Recently, the prestigious science magazine Nature published a lengthy article coauthored by 13 noted climatologists that claimed “The observed patterns of temperature change in [the atmosphere away from the earth’s surface] are similar to those predicted by state-of-the-art climate models.”1 The study, which covered the period from 1963 to 1987, showed a strong upward trend in the temperature data which was obtained from weather balloons.

The close correlation of the atmospheric temperatures with those predicted by the climate models, which included warming from greenhouse gases as well as cooling from sulfate aerosols, was immediately hailed as the “clearest evidence yet that humans may have affected global climate.”

But, as a perceptive study by Professor Patrick Michaels of the University of Virginia recently demonstrated, the alleged correlation stems from the period the researchers chose for their study.2 When Dr. Michaels included the data from a few years prior to 1963 and the eight years subsequent to 1987, the strong upward trend vanished.

The celebrated study was revealed to be little more than Statistical Fraud 101.

Something fishy here?

Over the past five years, the Worldwatch Institute’s annual publication Vital Signs has presented data on a number of the “trends that are shaping our future.”

Among the “trends” examined was the world’s annual fish catch, which was said to be at “unsustainable levels” due to “over-fishing” causing a reduction in fish stocks.

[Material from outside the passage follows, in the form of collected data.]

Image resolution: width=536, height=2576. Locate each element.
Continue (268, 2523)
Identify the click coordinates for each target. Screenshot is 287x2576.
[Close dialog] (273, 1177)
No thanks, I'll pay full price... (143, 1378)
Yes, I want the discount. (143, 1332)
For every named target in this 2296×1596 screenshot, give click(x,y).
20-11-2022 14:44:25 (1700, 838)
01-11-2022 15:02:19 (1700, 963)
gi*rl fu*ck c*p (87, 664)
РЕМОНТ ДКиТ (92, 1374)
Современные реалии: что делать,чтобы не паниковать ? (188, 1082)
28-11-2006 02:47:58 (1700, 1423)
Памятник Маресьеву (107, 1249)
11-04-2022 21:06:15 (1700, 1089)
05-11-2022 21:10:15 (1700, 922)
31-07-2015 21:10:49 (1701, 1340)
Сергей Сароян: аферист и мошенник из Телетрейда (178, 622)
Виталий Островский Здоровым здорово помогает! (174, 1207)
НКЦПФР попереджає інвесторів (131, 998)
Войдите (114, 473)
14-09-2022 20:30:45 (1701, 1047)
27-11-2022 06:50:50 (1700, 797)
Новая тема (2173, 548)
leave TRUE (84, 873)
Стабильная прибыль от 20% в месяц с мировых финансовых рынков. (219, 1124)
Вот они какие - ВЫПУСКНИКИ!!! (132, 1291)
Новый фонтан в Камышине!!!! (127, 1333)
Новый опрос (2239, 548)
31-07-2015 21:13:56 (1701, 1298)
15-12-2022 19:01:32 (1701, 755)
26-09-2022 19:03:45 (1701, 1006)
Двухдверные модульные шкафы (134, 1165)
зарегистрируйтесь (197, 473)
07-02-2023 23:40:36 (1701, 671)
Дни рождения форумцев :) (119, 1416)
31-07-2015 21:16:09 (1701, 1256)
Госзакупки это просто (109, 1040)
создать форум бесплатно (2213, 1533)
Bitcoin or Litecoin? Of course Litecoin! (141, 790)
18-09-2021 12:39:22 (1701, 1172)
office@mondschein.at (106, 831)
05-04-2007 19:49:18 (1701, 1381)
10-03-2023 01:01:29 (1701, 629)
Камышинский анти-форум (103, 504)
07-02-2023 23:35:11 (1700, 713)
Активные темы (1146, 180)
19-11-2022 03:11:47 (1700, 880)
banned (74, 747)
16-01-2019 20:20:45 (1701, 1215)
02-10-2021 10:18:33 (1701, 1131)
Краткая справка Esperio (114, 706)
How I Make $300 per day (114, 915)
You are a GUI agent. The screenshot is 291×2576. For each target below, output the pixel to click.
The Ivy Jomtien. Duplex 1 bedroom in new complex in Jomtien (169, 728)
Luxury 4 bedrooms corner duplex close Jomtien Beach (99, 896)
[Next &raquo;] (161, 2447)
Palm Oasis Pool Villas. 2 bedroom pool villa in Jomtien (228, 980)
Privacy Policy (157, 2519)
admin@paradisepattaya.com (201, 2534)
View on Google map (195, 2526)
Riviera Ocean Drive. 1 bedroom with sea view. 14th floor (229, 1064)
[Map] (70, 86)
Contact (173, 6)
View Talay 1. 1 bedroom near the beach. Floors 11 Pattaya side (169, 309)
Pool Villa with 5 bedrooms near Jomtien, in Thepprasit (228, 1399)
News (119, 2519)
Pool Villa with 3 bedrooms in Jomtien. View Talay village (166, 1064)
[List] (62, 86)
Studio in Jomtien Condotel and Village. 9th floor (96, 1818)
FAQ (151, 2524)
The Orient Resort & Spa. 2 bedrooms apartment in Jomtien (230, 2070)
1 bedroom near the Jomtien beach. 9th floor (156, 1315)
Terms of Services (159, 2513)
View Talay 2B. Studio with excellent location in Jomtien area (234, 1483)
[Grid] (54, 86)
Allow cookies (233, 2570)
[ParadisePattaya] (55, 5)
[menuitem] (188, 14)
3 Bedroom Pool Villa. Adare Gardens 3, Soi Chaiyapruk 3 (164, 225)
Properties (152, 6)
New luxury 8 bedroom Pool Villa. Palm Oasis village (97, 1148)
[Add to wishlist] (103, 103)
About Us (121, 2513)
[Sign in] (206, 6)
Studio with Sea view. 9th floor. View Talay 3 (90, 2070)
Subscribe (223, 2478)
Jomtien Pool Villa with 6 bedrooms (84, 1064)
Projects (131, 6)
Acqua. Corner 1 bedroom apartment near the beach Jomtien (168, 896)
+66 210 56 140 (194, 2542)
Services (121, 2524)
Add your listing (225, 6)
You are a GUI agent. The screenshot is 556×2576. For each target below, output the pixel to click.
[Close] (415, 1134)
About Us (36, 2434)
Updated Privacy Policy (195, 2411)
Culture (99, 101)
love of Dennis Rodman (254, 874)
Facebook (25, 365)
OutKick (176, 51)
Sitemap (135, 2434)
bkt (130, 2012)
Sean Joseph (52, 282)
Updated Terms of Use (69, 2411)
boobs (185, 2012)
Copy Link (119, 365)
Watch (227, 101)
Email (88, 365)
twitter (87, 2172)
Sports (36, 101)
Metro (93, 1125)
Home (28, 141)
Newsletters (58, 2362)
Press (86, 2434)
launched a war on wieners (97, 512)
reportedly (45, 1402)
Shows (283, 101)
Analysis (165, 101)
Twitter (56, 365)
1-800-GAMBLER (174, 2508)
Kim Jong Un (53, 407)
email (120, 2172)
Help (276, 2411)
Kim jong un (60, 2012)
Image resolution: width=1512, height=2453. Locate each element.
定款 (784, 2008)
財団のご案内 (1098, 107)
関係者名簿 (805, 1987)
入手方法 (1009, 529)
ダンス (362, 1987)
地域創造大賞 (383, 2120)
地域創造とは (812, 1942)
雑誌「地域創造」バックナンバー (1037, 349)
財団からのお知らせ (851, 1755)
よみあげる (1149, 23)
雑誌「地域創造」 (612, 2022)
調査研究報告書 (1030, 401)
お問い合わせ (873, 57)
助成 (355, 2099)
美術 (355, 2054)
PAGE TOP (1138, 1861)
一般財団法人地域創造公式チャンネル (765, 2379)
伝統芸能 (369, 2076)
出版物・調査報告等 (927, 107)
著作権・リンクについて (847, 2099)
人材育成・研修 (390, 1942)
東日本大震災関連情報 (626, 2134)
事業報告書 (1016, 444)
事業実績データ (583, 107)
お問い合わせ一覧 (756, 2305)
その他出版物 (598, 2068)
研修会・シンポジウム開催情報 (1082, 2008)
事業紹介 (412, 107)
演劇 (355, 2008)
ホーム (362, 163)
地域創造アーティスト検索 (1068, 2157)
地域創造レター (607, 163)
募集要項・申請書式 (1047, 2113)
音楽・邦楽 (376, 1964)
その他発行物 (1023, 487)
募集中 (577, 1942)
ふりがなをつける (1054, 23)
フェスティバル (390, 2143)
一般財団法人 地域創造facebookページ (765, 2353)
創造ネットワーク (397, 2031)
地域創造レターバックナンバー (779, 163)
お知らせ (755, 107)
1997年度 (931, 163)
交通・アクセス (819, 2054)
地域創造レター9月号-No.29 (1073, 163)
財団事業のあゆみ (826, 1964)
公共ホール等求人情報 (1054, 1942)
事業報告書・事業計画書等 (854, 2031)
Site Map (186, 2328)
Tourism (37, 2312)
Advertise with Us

Each of the five annual volumes’ books has had a two-page segment dealing with the world’s fish catch, were titled, as follows:

1992: Fish Catch Falls

1993: Fish Catch No Longer Growing

1994: Fish Catch Stable

1995: Aquaculture Boosts Fish Catch

1996: World Fish Catch Hits New High

Thus, over the four-year period following 1992, when Worldwatch reported that 1990’s “world fish catch fell to 97 million [metric] tons, down from a record 100 million [metric] tons the preceding year,”3 and prospects were allegedly dim for future increases in production, Worldwatch was finally forced by subsequent events to admit that the “total fish harvest…[had] climbed to 109 million [metric] tons in 1994,” a new record.

Worldwatch continues to warn that “[fish] supplies cannot keep pace with increasing population.” But despite all their hype concerning “overfishing” and “depleted” fish stocks, fish harvests are somehow continuing to grow. Could it be that the fish aren’t listening?4

Endnotes

1 Santer, et al, “A search for human influences on the thermal structure of the atmosphere,” Nature, Vol. 382, 4 July 1996, pp. 39–46.

2 A ‘Clearest evidence’ for human ‘fingerprint’?, World Climate Report, Patrick J. Michaels, editor, Vol. 1, No. 21, 22 July 1996; also Vol. 1, No. 22, 5 August 1996.

3 Actually, much of the debate about minor yearly fluctuations in fish catch totals may be irrelevant in view of the World Resources Institute’s (WRI) assertion that as much as 24 million metric tons of fish are caught annually by the world’s artisanal (traditional) fishermen catches outside normal commercial channels and thus largely uncounted in the world totals. (World Resources 1987, WRI (New York: Basic Books), p. 135).

4 See “There’s still lots of fish in the sea,” Popcorn, PRI Review, V. 5, No. 3, May/June 1995.